The idea of a fixer movement is interesting, but I'm not sure it makes sense. The reason most people don't attempt to fix things is that they have made a reasonable and correct assessment of the costs involved. If my coffeemaker breaks, I have two options: to buy a replacement, or to assemble the parts and the knowledge needed to fix it myself. Life is short, and even if the replacement parts can be procured easily and are somewhat less expensive that the item being fixed (not always the case), the time required to gain the knowledge to fix it makes the whole thing too costly. The availability of an inexpensive replacement is a bonus.

Mostly, though, the framework appears too general. It's not a question of fixing or replacing: I can fix something myself, or pay someone else to fix it, or replace it altogether. Each will be appropriate at different moments, depending on the thing broken and the frequency with which it might break.

The culture of fixing-by-oneself makes sense when replacements are prohibitively expensive, or there is value added by learning how to solve a problem that might arise with some frequency. Cars fall into the former category. I held off purchasing a new car for two or three years after I could have afforded to buy a new one because I had built up a reserve of knowledge about how the old one functioned: I knew which problems I could solve myself, which were minor, and about how much a repair might cost for those that were severe. Buying a new car has meant giving up all that knowledge. But, one tinkers there because fixing a car oneself is much (much) cheaper than having someone else fix it; replacement is not usually an option in these cases.

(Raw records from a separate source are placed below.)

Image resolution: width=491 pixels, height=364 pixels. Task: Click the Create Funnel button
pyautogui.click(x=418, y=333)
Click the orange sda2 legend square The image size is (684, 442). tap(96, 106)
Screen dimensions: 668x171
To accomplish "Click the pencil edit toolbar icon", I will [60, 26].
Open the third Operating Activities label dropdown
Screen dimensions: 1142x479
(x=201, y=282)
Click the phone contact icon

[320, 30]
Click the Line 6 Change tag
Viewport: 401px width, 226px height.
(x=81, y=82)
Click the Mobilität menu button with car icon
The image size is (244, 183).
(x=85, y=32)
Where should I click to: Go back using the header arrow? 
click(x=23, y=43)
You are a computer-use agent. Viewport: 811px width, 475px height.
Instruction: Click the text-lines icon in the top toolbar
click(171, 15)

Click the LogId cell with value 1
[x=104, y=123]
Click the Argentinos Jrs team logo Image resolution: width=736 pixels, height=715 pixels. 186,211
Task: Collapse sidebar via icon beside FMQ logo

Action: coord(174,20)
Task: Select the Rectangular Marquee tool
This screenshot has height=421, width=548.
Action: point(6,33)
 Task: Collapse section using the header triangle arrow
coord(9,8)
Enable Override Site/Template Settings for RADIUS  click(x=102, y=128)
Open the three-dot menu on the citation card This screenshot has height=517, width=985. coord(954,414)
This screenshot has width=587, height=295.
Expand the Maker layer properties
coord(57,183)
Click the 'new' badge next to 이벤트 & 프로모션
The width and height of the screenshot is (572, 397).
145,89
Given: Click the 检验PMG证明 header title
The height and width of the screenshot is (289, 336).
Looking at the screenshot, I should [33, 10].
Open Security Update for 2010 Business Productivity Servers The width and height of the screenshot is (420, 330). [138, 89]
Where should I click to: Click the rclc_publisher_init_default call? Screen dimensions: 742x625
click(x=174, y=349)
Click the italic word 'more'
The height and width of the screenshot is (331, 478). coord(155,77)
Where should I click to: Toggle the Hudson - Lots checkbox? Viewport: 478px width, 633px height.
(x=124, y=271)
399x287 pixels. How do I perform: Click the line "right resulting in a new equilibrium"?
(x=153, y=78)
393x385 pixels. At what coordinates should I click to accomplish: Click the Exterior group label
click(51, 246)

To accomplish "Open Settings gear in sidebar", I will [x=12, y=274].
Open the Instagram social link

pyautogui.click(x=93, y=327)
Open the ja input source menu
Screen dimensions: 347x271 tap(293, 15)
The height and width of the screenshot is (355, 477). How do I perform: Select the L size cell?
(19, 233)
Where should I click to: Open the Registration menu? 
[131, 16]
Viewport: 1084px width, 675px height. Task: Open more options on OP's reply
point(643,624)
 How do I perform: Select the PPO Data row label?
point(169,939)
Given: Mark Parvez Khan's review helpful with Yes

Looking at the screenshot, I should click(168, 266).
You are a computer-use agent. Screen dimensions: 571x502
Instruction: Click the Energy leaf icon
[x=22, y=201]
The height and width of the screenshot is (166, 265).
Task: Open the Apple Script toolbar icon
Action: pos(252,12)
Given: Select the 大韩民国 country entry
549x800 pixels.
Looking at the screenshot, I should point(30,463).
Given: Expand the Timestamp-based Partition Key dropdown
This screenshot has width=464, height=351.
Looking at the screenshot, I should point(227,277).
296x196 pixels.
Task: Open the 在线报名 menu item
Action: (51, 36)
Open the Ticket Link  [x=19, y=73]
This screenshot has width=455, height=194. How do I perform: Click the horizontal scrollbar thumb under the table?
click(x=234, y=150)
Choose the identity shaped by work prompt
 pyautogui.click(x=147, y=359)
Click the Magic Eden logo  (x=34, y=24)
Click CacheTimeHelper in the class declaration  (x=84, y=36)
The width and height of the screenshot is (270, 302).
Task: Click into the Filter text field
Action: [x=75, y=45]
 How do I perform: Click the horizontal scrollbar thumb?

The other end of the spectrum is the example Jacobs gives--replacing outlets in the house. It's worthwhile knowledge to have because it's a problem likely to come up repeatedly, and by picking up the knowledge, one can shift the work away from professionals and save both time and cost.

But there are also situations where replacements are prohibitively expensive but problems arise with such infrequency that it makes sense to have someone else fix it: Jacobs' garage door is one; HVAC problems seem like another (I have a few basic fixes that I know, which might solve low-level problems; if it's July and the air conditioner is out, I'm calling a professional). The person who comes to fix it is going to be (one hopes) a technician who has genuine knowledge of the situation, and has practiced it in a wide variety of contexts, or exactly the sort of person we ostensibly want to support (dignity of manual labor and all that). In these instances, the trade-off in saved time and knowledge makes opting out of fix-it-oneself the sensible move.